I have people that I really hope succeed...and people that I sort of enjoy watching them fail.
Is that so bad?
um....yeah Sean, it kind of is...
oh...so I should stop that?
yup
crap!
yup
I listened to a friend speak tonight and it was fun hoping for the best. It's great to see your friends do well. It's great to see them in a role that really fits them. So today was good...
The crazy thing is that there are some folks that I just struggle loving. When they screw up...it's almost like I soak in it. I think through all of the bad stuff they did...why they failed...I think about how that's a pattern in their life...and I feel bitter.
Wait a minute....bitter?
I watch someone that I like do well....and I feel better at first....and even later.
that's good
I watch someone that I don't really like fail....and I feel better at first...and then worse later...
huh?
I hear about someone I don't really enjoy screwing up... and I feel worse?
That doesn't make sense.
I know that I laugh or at least smile when it happens. I sort of rejoice when they screw up. Eventually though, I just end up soaking in that hate. It doesn't sit real well.

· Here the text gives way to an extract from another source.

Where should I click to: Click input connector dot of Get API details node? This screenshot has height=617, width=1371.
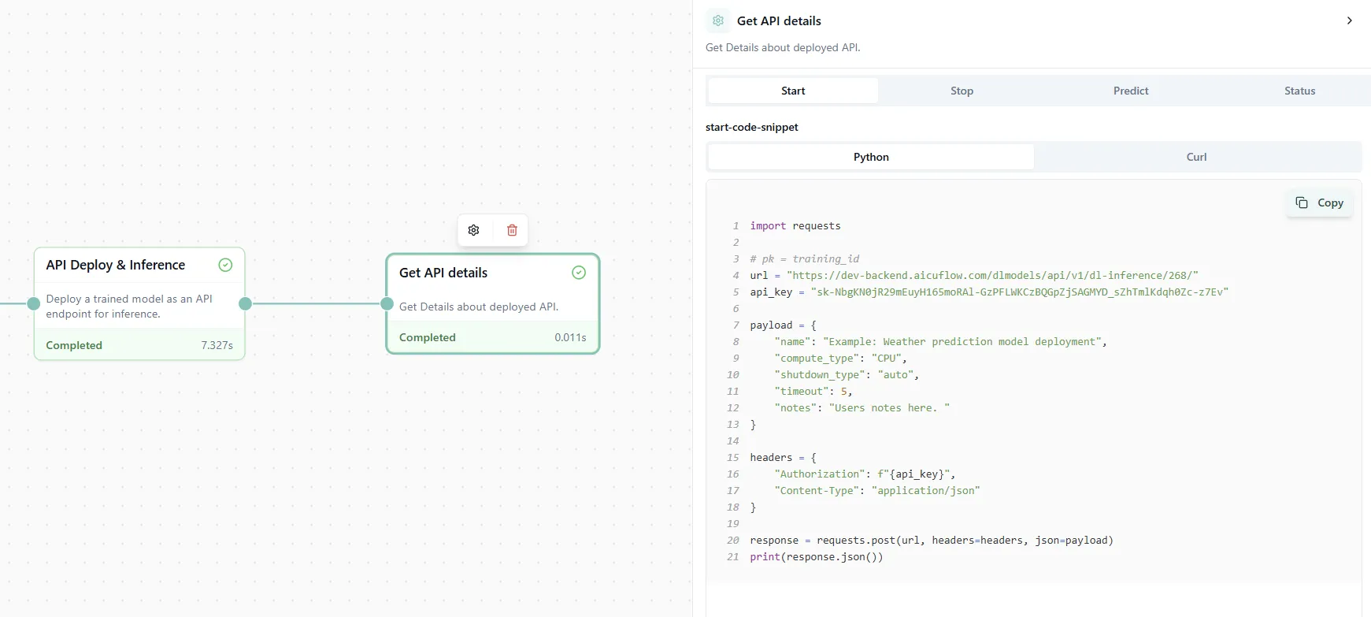point(387,303)
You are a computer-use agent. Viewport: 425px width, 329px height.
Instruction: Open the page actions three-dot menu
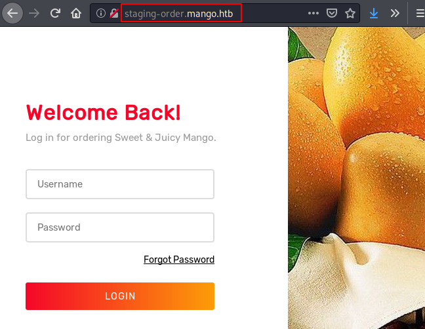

If I chose to love them instead of looking for them to fail, that might just end up helping me to not be so bitter.
Might be worth a shot...
Looking for the best in people...looking for people to succeed.....hmmm
(disclaimer - Annie read this and said that one of my friends is going to read this and think I'm talking about them..."Sean just heard about my not turning in a cover sheet with my GPS reports, I knew he wanted me to fail!!" if that's the case, rest assured - I probably am talking about you)
I usually root for most people to succeed...as long as they don't succeed more than I do.